Data:
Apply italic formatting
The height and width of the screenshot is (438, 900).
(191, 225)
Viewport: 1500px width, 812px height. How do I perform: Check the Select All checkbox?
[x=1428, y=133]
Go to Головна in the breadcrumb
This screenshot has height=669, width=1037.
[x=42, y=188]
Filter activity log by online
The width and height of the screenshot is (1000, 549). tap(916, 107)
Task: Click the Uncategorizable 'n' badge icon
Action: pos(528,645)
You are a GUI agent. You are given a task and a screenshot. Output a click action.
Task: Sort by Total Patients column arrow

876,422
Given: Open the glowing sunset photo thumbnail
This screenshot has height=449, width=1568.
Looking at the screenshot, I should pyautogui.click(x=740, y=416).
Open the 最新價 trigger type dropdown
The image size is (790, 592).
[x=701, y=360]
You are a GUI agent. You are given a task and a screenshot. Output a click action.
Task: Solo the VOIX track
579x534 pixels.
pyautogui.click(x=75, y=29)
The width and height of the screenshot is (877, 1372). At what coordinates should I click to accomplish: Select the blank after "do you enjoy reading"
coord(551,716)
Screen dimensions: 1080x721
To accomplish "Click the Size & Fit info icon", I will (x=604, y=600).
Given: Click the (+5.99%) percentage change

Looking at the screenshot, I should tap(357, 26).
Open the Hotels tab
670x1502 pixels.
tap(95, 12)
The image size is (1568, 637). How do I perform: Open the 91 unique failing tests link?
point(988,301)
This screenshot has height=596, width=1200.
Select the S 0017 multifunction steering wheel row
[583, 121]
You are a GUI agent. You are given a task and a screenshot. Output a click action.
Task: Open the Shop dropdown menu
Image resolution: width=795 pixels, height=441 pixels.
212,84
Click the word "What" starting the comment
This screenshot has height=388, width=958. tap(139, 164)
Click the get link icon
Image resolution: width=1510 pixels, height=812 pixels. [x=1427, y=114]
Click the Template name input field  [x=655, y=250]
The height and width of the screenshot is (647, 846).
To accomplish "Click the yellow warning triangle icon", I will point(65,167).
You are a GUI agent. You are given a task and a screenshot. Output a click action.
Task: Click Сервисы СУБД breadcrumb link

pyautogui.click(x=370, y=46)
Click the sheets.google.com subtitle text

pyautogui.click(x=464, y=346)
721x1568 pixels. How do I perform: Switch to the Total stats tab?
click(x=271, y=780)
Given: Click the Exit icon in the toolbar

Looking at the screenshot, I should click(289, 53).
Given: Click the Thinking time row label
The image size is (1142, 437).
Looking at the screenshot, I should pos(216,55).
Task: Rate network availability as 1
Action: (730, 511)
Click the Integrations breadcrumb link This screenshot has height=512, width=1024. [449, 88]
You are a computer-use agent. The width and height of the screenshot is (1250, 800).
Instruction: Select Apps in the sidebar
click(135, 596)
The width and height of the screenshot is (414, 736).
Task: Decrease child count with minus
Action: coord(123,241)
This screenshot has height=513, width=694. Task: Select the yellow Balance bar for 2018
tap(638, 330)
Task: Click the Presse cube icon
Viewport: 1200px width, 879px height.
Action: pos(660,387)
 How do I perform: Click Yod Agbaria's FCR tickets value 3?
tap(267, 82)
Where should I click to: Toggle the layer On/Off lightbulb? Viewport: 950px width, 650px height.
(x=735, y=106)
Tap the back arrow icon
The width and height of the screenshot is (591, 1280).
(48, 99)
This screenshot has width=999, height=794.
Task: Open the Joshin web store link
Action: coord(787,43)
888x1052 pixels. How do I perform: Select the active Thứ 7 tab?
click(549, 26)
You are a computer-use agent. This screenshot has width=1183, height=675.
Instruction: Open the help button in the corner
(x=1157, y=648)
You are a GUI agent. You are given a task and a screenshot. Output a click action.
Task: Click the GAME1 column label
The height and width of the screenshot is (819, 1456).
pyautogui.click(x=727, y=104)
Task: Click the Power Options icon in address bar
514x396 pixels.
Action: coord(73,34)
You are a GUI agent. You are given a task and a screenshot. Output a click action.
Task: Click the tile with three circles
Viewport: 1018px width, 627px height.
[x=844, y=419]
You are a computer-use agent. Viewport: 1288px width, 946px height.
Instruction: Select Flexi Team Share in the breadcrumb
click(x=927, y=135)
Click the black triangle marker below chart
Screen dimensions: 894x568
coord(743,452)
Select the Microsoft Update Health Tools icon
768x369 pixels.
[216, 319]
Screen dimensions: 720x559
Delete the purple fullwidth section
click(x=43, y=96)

Required work: Set the data down again in full, exactly as given.

Solution for this task:
Apply italic formatting
The height and width of the screenshot is (438, 900).
(191, 225)
Viewport: 1500px width, 812px height. How do I perform: Check the Select All checkbox?
[x=1428, y=133]
Go to Головна in the breadcrumb
This screenshot has height=669, width=1037.
[x=42, y=188]
Filter activity log by online
The width and height of the screenshot is (1000, 549). tap(916, 107)
Task: Click the Uncategorizable 'n' badge icon
Action: pos(528,645)
You are a GUI agent. You are given a task and a screenshot. Output a click action.
Task: Sort by Total Patients column arrow

876,422
Given: Open the glowing sunset photo thumbnail
This screenshot has height=449, width=1568.
Looking at the screenshot, I should pyautogui.click(x=740, y=416).
Open the 最新價 trigger type dropdown
The image size is (790, 592).
[x=701, y=360]
You are a GUI agent. You are given a task and a screenshot. Output a click action.
Task: Solo the VOIX track
579x534 pixels.
pyautogui.click(x=75, y=29)
The width and height of the screenshot is (877, 1372). At what coordinates should I click to accomplish: Select the blank after "do you enjoy reading"
coord(551,716)
Screen dimensions: 1080x721
To accomplish "Click the Size & Fit info icon", I will (x=604, y=600).
Given: Click the (+5.99%) percentage change

Looking at the screenshot, I should tap(357, 26).
Open the Hotels tab
670x1502 pixels.
tap(95, 12)
The image size is (1568, 637). How do I perform: Open the 91 unique failing tests link?
point(988,301)
This screenshot has height=596, width=1200.
Select the S 0017 multifunction steering wheel row
[583, 121]
You are a GUI agent. You are given a task and a screenshot. Output a click action.
Task: Open the Shop dropdown menu
Image resolution: width=795 pixels, height=441 pixels.
212,84
Click the word "What" starting the comment
This screenshot has height=388, width=958. tap(139, 164)
Click the get link icon
Image resolution: width=1510 pixels, height=812 pixels. [x=1427, y=114]
Click the Template name input field  [x=655, y=250]
The height and width of the screenshot is (647, 846).
To accomplish "Click the yellow warning triangle icon", I will point(65,167).
You are a GUI agent. You are given a task and a screenshot. Output a click action.
Task: Click Сервисы СУБД breadcrumb link

pyautogui.click(x=370, y=46)
Click the sheets.google.com subtitle text

pyautogui.click(x=464, y=346)
721x1568 pixels. How do I perform: Switch to the Total stats tab?
click(x=271, y=780)
Given: Click the Exit icon in the toolbar

Looking at the screenshot, I should click(289, 53).
Given: Click the Thinking time row label
The image size is (1142, 437).
Looking at the screenshot, I should pos(216,55).
Task: Rate network availability as 1
Action: (730, 511)
Click the Integrations breadcrumb link This screenshot has height=512, width=1024. [449, 88]
You are a computer-use agent. The width and height of the screenshot is (1250, 800).
Instruction: Select Apps in the sidebar
click(135, 596)
The width and height of the screenshot is (414, 736).
Task: Decrease child count with minus
Action: coord(123,241)
This screenshot has height=513, width=694. Task: Select the yellow Balance bar for 2018
tap(638, 330)
Task: Click the Presse cube icon
Viewport: 1200px width, 879px height.
Action: pos(660,387)
 How do I perform: Click Yod Agbaria's FCR tickets value 3?
tap(267, 82)
Where should I click to: Toggle the layer On/Off lightbulb? Viewport: 950px width, 650px height.
(x=735, y=106)
Tap the back arrow icon
The width and height of the screenshot is (591, 1280).
(48, 99)
This screenshot has width=999, height=794.
Task: Open the Joshin web store link
Action: coord(787,43)
888x1052 pixels. How do I perform: Select the active Thứ 7 tab?
click(549, 26)
You are a computer-use agent. This screenshot has width=1183, height=675.
Instruction: Open the help button in the corner
(x=1157, y=648)
You are a GUI agent. You are given a task and a screenshot. Output a click action.
Task: Click the GAME1 column label
The height and width of the screenshot is (819, 1456).
pyautogui.click(x=727, y=104)
Task: Click the Power Options icon in address bar
514x396 pixels.
Action: coord(73,34)
You are a GUI agent. You are given a task and a screenshot. Output a click action.
Task: Click the tile with three circles
Viewport: 1018px width, 627px height.
[x=844, y=419]
You are a computer-use agent. Viewport: 1288px width, 946px height.
Instruction: Select Flexi Team Share in the breadcrumb
click(x=927, y=135)
Click the black triangle marker below chart
Screen dimensions: 894x568
coord(743,452)
Select the Microsoft Update Health Tools icon
768x369 pixels.
[216, 319]
Screen dimensions: 720x559
Delete the purple fullwidth section
click(x=43, y=96)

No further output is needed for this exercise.